Dumasprecher Wjatscheslaw Wolodin zeigte kein Verständnis für solche Meinungen. Am Wochenende wandte er sich an alle Kritiker des Vorgehens der russischen Führung. Auf Telegram schrieb er, dass solche Leute ihm zufolge in der Minderheit seien. Wolodin  kritisierte einerseits die Kinder wohlhabender Russen, von denen viele im Ausland leben, und sich dabei von Wladimir Putins Entscheidungen distanzieren. Zweitens appellierte er an Künstler, unter denen es auch viele Andersdenkende gibt. Wolodin schrieb, dass sie in ihren Einschätzungen nicht objektiv seien und jahrelang die miserable Lage in den selbsternannten Volksrepubliken nicht bemerkt hätten.

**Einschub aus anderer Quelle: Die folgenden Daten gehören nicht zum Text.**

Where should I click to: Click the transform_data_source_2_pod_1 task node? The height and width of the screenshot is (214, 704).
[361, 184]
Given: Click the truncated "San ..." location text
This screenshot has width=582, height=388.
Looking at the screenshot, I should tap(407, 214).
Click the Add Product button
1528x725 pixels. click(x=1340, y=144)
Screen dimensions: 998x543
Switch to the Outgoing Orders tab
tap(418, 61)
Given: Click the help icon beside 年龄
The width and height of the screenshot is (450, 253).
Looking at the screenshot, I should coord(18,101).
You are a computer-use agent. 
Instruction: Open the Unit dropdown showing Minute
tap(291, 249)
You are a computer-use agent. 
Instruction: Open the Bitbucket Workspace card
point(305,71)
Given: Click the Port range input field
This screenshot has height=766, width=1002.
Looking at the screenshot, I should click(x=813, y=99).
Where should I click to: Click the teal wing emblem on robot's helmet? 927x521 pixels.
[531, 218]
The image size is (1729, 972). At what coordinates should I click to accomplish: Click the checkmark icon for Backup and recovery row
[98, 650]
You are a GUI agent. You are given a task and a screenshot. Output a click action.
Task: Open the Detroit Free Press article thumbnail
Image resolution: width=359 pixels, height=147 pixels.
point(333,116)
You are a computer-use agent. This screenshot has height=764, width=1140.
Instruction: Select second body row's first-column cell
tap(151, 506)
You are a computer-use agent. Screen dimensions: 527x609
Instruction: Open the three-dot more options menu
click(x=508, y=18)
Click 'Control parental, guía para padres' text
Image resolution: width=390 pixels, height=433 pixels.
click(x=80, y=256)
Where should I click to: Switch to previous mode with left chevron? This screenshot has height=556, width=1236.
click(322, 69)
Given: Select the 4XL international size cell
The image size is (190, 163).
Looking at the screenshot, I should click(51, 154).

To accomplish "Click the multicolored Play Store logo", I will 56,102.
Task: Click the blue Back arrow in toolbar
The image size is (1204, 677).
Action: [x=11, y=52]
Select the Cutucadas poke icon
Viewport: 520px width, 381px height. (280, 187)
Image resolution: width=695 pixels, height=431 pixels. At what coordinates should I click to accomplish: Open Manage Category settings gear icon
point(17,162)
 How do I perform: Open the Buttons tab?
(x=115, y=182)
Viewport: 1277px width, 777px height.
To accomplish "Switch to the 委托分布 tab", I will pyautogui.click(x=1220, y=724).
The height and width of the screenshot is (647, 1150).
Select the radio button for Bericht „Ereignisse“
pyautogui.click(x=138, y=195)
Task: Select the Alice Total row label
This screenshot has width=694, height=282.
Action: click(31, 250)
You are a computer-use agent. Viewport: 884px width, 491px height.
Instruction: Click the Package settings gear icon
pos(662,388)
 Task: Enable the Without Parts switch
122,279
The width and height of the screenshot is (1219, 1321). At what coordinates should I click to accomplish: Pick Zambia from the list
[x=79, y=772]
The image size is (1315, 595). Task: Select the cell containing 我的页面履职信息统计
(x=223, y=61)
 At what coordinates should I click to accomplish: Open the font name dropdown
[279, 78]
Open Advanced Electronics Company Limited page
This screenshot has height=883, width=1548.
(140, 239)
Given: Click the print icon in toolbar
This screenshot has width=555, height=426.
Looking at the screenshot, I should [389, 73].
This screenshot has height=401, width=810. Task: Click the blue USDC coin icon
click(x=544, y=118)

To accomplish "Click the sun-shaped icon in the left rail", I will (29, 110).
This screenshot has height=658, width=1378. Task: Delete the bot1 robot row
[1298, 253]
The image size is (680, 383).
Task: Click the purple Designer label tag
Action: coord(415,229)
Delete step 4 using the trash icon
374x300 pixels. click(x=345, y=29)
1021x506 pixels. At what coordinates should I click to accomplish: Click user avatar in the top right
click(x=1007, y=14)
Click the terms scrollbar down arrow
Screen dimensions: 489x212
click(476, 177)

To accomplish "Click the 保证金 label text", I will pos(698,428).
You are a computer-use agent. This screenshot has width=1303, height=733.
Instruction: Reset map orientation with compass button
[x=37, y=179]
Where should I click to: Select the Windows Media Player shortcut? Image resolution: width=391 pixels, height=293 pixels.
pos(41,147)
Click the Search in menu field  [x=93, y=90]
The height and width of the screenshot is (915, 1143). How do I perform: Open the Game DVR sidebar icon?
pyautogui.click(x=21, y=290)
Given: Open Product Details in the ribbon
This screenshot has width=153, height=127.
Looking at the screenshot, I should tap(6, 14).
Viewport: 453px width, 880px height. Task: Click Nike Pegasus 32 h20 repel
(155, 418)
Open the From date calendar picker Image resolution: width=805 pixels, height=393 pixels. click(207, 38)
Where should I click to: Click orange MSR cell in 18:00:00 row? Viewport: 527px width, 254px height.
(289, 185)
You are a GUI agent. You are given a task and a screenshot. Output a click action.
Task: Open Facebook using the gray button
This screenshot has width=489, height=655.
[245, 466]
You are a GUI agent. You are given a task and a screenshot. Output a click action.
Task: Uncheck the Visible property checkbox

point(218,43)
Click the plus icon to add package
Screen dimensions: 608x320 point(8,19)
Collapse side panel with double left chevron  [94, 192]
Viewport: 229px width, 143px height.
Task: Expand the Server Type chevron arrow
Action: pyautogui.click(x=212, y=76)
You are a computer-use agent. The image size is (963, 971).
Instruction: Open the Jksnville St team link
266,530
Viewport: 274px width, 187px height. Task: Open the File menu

Zuvor hatten sich zwei russische Milliardäre, Michail Fridman und Oleg Deripaska, gegen die Kriegshandlungen ausgesprochen und zum Frieden aufgerufen. Fridman, ein gebürtiger Ukrainer, schrieb an die Mitarbeiter seines Unternehmens LetterOne: "Ich bin überzeugt, dass Krieg niemals eine Lösung sein kann", zitiert ihn die Zeitung Financial Times. Nachdem dies bekannt wurde, sagte Fridman: "Dies war mein privater Brief an die Mitarbeiter von LetterOne. Leider wurde er öffentlich, womit ich nicht gerechnet habe." Am Sonntag schrieb auch Oleg Deripaska auf Telegram: "Frieden ist sehr wichtig! Die Verhandlungen müssen so schnell wie möglich beginnen!" 

Roman Abramowitsch, ein weiterer russischer Oligarch, hatte vor kurzem die Verwaltung des englischen Champions-League-Siegers FC Chelsea an die Treuhänder der wohltätigen Stiftung des Fußball-Clubs abgegeben.